Just weeks after Tencent Music’s belated IPO on the New York Stock Exchange, JPMorgan has given a strong endorsement to the Chinese Music streamer, moving it from hold to buy with a $16.00 target price. Tencent Music closed Friday trading at $14.35, up 10.6% on the news.
JPMorgan analyst Alex Yao believes Tencent Music is “one of the most sustainable growth names in his coverage universe,” reports The Fly. “The company is the largest online music streaming operator globally, with a ‘China-unique revenue model,’ Yao tells investors in a research note. He sees ‘sizable; long-term growth potential for Tencent Music.”
Tencent Music is profitable, in large part because its more than just a streaming music service. Socal video, online karaoke app WeSing and other social apps account for 75% of Tencent Music’s revenue.
“By putting social centre stage, TME is able to monetise social in a way that would make Facebook green with envy,” says MIDiAS analyst Mark Mulligan.

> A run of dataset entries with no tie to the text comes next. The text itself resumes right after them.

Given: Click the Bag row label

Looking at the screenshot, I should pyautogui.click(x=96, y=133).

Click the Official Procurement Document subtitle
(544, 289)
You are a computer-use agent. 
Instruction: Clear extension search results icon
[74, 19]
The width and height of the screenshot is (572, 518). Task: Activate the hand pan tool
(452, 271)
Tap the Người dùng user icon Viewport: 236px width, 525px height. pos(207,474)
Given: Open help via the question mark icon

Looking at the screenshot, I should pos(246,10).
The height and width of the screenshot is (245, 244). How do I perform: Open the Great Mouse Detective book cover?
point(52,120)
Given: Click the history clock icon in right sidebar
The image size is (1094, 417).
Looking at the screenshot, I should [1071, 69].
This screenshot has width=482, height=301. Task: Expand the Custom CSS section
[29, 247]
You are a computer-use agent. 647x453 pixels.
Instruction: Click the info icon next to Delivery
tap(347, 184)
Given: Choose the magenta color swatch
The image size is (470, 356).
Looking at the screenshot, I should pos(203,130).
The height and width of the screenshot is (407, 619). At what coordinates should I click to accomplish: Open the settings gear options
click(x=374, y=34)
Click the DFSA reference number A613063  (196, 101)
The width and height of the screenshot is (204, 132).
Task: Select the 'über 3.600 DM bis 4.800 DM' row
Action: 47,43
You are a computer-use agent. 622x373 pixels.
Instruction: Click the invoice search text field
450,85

As TME explained in a filing:
“We provide to our users certain subscription packages, which entitle paying subscribers a fixed amount of non-accumulating downloads per month and unlimited “ad-free” streaming of our full music content offerings with certain privilege features on our music platforms.
We sell virtual gifts to users on our online karaoke and live streaming platforms. The virtual gifts are sold to users at different specified prices as pre-determined by us.”